Читать книгу Notes and Queries, Number 186, May 21, 1853 - Various - Страница 5
NOTES
SHAKSPEARE READINGS, NO. VII
Оглавление"What are 'Aristotle's checks?'"
This is the question that Mr. Collier proposed in support of the alteration of checks into ethics, at p. 144. of his Notes and Emendations. He terms checks "an absurd blunder," and in the preface he again introduces it, passing upon it the same unqualified sentence of excommunication, as upon "bosom multiplied," viz. "it can never be repeated." In this opinion he is backed by most of the public scribes of the day, especially by the critic of the Gentleman's Magazine for April, who declares "we should be very sorry to have to discover what the editors have understood by the checks of Aristotle." Furthermore, this critic thinks that "it is extremely singular that the mistake should have remained so long uncorrected;" and he intimates that they who have found any meaning in checks, have done so only because, through ignorance, they could find no meaning in ethics.
Hence it becomes necessary for those who do find a meaning in checks, to defend that meaning; and hence I undertake to answer Mr. Collier's question.
Aristotle's checks are those moral adjustments that form the distinguishing feature of his philosophy.
They are the eyes of reason, whereby he would teach man to avoid divergence from the straight path of happiness.
They are his moderators, his mediocrities, his metriopathics.
They are his philosophical steering-marks, his moral guiding-lines, whereby the passions are to be kept in the via media; as much removed from total abnegation on the one hand, as from immoderate indulgence on the other.
Virtue, according to Aristotle, consists in checked or adjusted propensities. Our passions are not in themselves evil, except when unchecked by reason. And inasmuch as we may overeat, or underfeed ourselves (the check being temperance), so may we suffer our other propensities to deviate from the juste milieu, either in the direction of indulgence or of privation.
The art of adjusting the passions requires an apprenticeship to virtue. The end to be attained is the establishment of good habits. These good habits, like any other skill, can only be attained by practice. Therefore the practice of virtue is the education of the passions.
Ethics is the doctrine of habits; but habits may be good or bad. When good, they constitute virtue; when bad, licentiousness.
The doctrine of checks is that branch of ethics which teaches moral adjustment and restraint.
Therefore checks and licentiousness are in better antithesis to each other, than ethics can be to either, because ethics includes both.

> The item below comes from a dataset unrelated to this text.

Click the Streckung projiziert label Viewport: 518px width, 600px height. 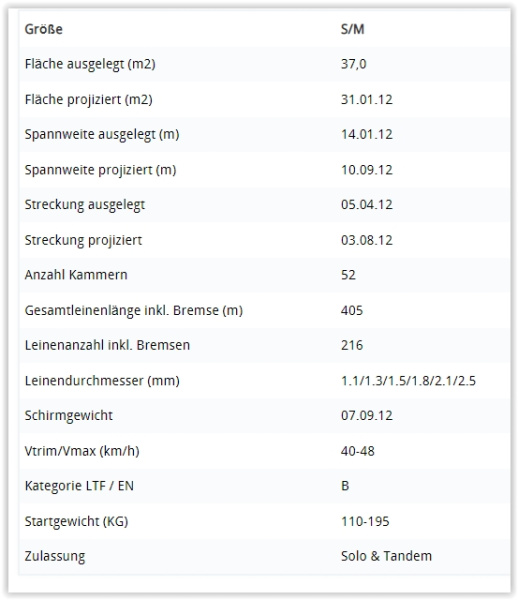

The Aristotelian idea of adjustment, rather than denial, of the passions, is well illustrated in the following passage from Plutarch's Morall Vertue, by Philemon Holland, a contemporary of Shakspeare:
"For neither do they shed and spill the wine upon the floure who are afraide to be drunke, but delay the same with water: nor those who feare the violence of a passion, do take it quite away, but rather temper and qualifie the same: like as folke use to breake horses and oxen from their flinging out with their heeles, their stiffenes and curstnes of the head, and stubburnes in receiving the bridle or the yoke, but do not restraine them of other motions of going about their worke and doing their deede. And even so, verily, reason maketh good use of these passions, when they be well tamed, and, as it were, brought to hand: without overweakening or rooting out cleane that parte of the soule which is made for to second reason and do it good service.... Whereas let passions be rid cleane away (if that were possible to be done), our reason will be found in many things more dull and idle: like as the pilot and master of a ship hath little to do if the winde be laid and no gale at all stirring … as if to the discourse of reason the gods had adjoined passion as a pricke to incite, and a chariot to set it forward."
Again, in describing the "Meanes," he says—
"Now to begin with Fortitude, they say it is the meane between Cowardise and rash Audacitie; of which twaine the one is a defect, the other an excesse of the yrefull passion: Liberalitie, betweene Nigardise and Prodigalitie: Clemencie and Mildnesse, betweene senselesse Indolence and Crueltie: Justice, the meane of giving more or lesse than due: Temperance, a mediocritie betweene the blockish stupiditie of the minde, moved with no touch of pleasure, and all unbrideled loosenes, whereby it is abandoned to all sensualitie."– The Philosophie of Plutarch, fol. 1603.
It really does appear to me that there could not be a happier or more appropriate designation, for a philosophy made up in this way of "meanes" and adjustments, so as to steer between the plus and minus, than a system of checks—not fixed, or rigid rules, as they are sometimes interpreted to be, but nice allowances of excess or defect, to be discovered, weighed, and determined by individual reason, in the audit of each man's conscience, according to the strength or weakness of the passions he may have to regulate.
I therefore oppose the substitution of ethics—
1. Because we have the primâ facie evidence of the text itself, that checks was Shakspeare's word.
2. Because we have internal evidence, in the significance and excellence of the phrase, that it was Shakspeare's word.
Ethics was the patent title by which Aristotle's moral philosophy was universally known; therefore any ignoramus, who never dipped beyond the title, might, and would, have used it. But no person, except one well read in the philosophy itself, would think of giving it such a designation as checks; which word, nevertheless, is most happily characteristic of it.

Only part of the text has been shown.